• **WHAT YOU NEED TO DO**:
Copy out, from the entries below, each line holding the string "computer".

═════ EXCERPTED DATA

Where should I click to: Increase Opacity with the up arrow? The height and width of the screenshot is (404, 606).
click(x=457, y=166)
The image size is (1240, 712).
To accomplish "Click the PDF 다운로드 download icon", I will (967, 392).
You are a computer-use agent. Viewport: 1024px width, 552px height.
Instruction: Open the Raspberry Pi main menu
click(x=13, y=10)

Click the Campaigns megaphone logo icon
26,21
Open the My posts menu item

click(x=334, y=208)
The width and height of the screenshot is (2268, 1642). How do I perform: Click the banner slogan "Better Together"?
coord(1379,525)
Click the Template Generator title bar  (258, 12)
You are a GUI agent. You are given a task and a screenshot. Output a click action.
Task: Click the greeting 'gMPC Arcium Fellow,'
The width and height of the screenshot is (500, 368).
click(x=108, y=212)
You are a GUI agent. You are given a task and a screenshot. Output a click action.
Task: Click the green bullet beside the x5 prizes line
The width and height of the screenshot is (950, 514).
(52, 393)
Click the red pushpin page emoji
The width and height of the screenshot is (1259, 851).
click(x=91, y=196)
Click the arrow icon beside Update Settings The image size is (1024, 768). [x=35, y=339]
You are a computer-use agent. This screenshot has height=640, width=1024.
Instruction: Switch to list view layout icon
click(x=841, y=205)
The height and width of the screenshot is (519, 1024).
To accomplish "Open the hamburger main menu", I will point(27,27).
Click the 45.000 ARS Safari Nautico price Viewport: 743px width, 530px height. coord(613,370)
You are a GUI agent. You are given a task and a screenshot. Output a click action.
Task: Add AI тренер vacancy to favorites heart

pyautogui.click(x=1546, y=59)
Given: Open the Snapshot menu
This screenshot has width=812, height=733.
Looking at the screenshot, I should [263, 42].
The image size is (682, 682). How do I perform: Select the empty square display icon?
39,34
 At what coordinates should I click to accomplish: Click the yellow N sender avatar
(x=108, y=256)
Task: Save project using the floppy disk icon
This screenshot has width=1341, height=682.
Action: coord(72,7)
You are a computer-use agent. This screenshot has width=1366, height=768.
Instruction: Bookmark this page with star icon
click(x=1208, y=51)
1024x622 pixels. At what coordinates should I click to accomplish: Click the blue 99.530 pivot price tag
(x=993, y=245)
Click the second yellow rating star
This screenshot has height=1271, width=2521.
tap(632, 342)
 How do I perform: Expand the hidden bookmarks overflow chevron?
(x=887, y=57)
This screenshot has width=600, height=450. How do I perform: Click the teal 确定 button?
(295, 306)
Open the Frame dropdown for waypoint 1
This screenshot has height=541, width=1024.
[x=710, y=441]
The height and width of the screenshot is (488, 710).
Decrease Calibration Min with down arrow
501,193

══════════

• **RESPONSE TO THIS TASK**:
You are a computer-use agent. Viewport: 1024px width, 552px height.
You are a computer-use agent. This screenshot has height=640, width=1024.
You are a computer-use agent. This screenshot has width=1366, height=768.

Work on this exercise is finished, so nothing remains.